Evaluating Limits of Trigonometric Functions

To evaluate the limit of a function such as  
\[\frac{sin^2 \theta sin 4 \theta}{\theta^3}\]
  as  
\[\theta rightarrow 0\]
  we can use the following limits.

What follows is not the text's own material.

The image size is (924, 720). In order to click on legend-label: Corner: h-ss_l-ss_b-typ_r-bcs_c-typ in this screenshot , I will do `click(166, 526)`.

For example, as  
\[\theta\]
  approaches  
\[\pi /2\]
  from below,(written  
\[lim_{\theta \rightarrow {\frac{\pi}{2}}^{{}-{}}}\]
)  
\[tan \theta \rightarrow \infty\]
.
We write  
\[lim_{\theta \rightarrow {\frac{\pi}{2}}^{{}-{}}} tan \theta = \infty\]

Similarly  
\[lim_{\theta \rightarrow {\frac{\pi}{2}}^{{}+{}}} tan \theta = - \infty\]

\[lim_{\theta \rightarrow {\frac{\pi}{2}}^{{}-{}}} sec \theta = lim_{\theta \rightarrow {\frac{\pi}{2}}^{{}-{}}} \frac{1}{cos \theta} = \infty\]

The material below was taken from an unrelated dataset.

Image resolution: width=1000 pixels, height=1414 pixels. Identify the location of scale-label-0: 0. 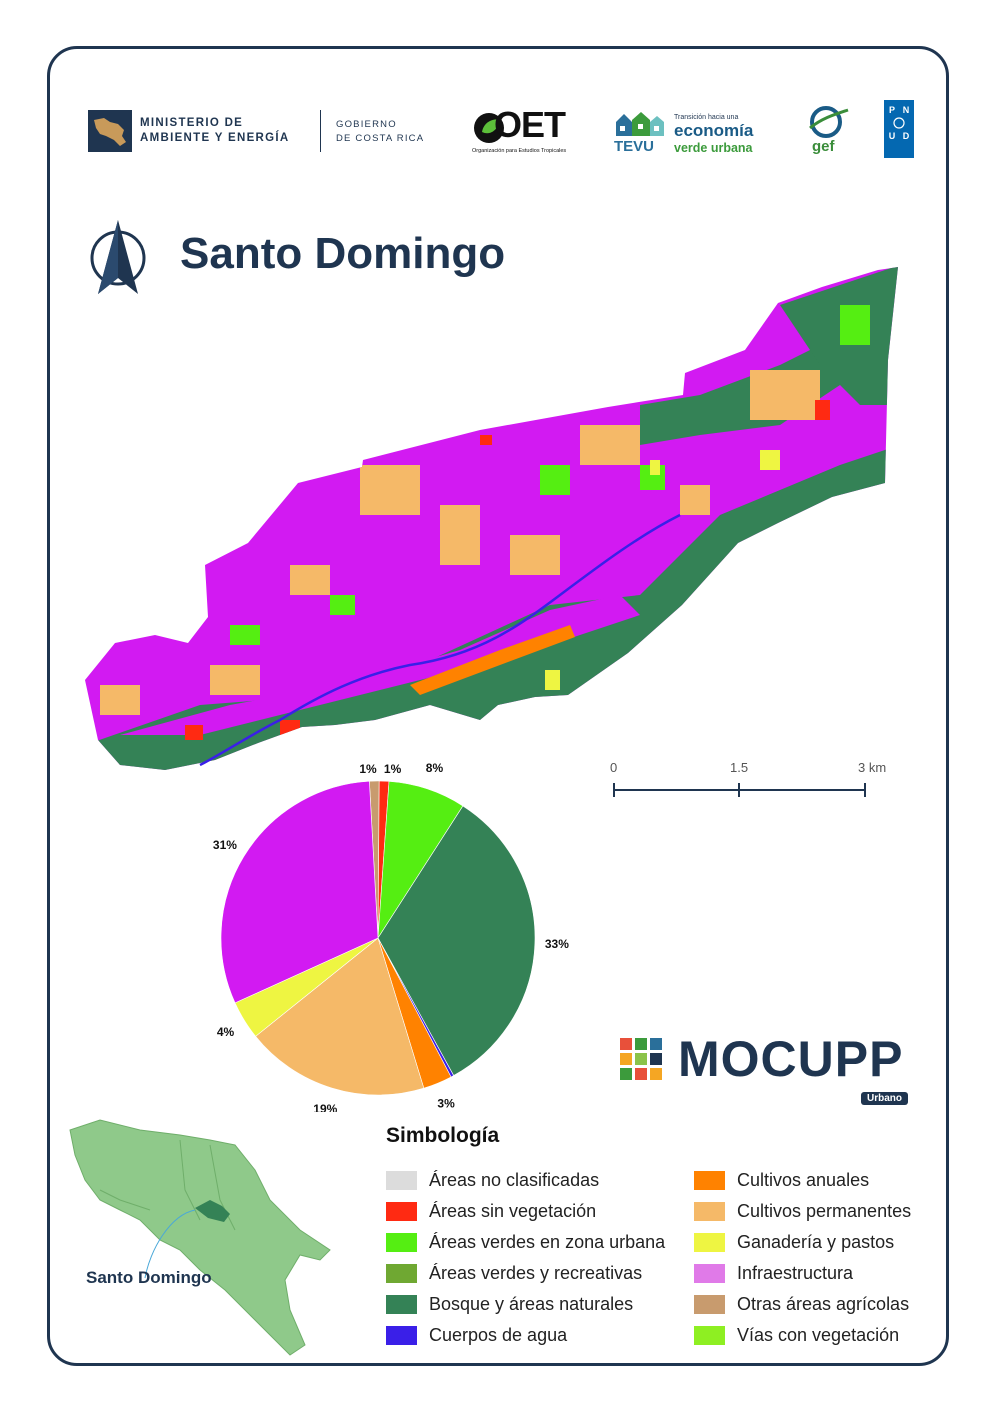
(614, 768).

\[lim_{\theta \rightarrow 0} sin \theta = 0\]

\[lim_{\theta \rightarrow 0} cos \theta = 1\]

\[lim_{\theta \rightarrow {\frac{\pi}{2}}^{{}+{}}} sec \theta = lim_{\theta \rightarrow {\frac{\pi}{2}}^{{}+{}}} \frac{1}{cos \theta}= - \infty\]

\[lim_{\theta \rightarrow {\frac{\pi}{2}}^{{}+{}}} cosec \theta = lim_{\theta \rightarrow 0^{{}+{}}} \frac{1}{sin \theta} = - \infty\]

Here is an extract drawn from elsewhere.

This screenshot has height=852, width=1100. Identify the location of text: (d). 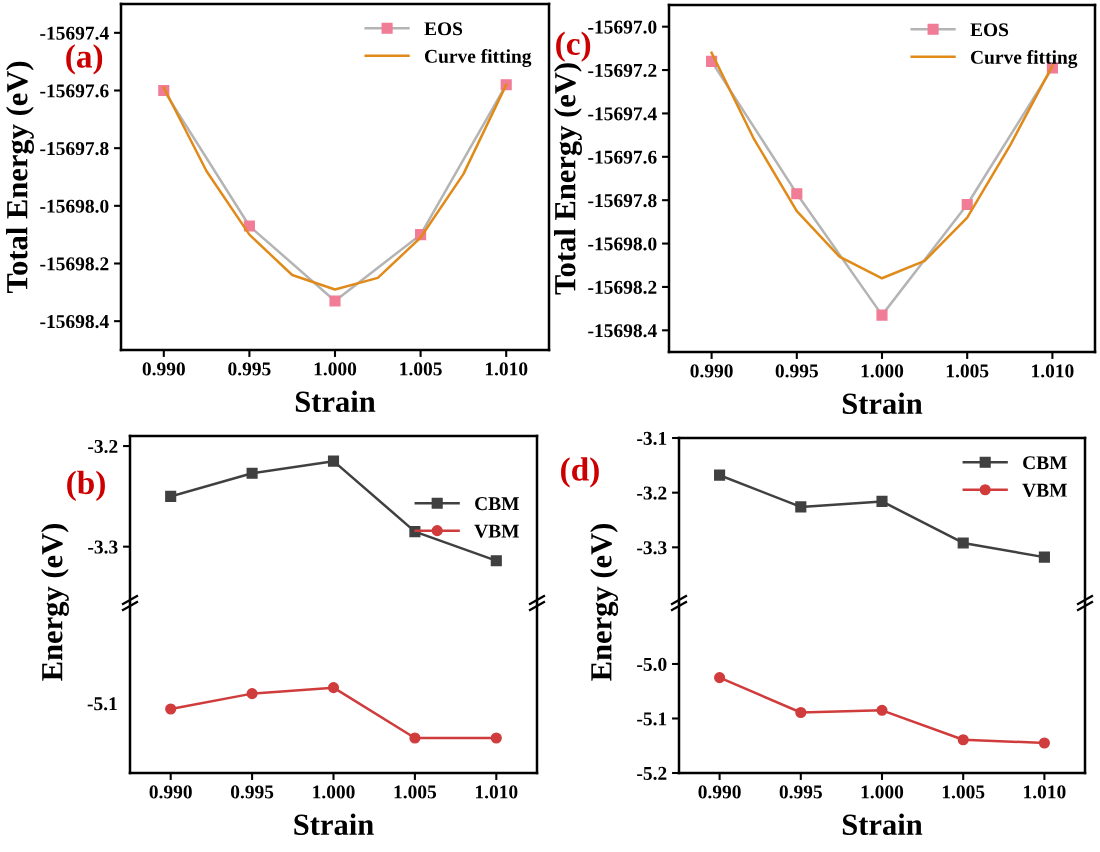
(580, 472).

\[lim_{\theta \rightarrow 0^{{}+{}}} cosec \theta = lim_{\theta \rightarrow 0^{{}+{}}} \frac{1}{sin \theta} = \infty\]

Three very useful limits are
\[lim_{\theta \rightarrow 0^{{}-{}}} \frac{sin \theta}{ \theta} = lim_{\theta \rightarrow 0^{{}+{}}} \frac{sin \theta}{ \theta} = 1\]

\[lim_{\theta \rightarrow 0^{{}-{}}} \frac{tan \theta}{ \theta} = lim_{\theta \rightarrow 0^{{}+{}}} \frac{tan \theta}{ \theta} = 1\]

\[lim_{\theta \rightarrow 0} sin \theta = lim_{\theta \rightarrow 0} tan \theta = lim_{\theta \rightarrow 0} \theta\]

Hence  
\[lim_{\theta \rightarrow 0} \frac{sin^2 \theta sin 4 \theta}{\theta^3} =\frac{\theta^2 \times 4 \theta}{\theta^3} = 4\]

\[lim_{n \rightarrow \infty} n sin(\frac{2 \pi}{n})=n \times \frac{2 \pi}{m}=2 \pi \]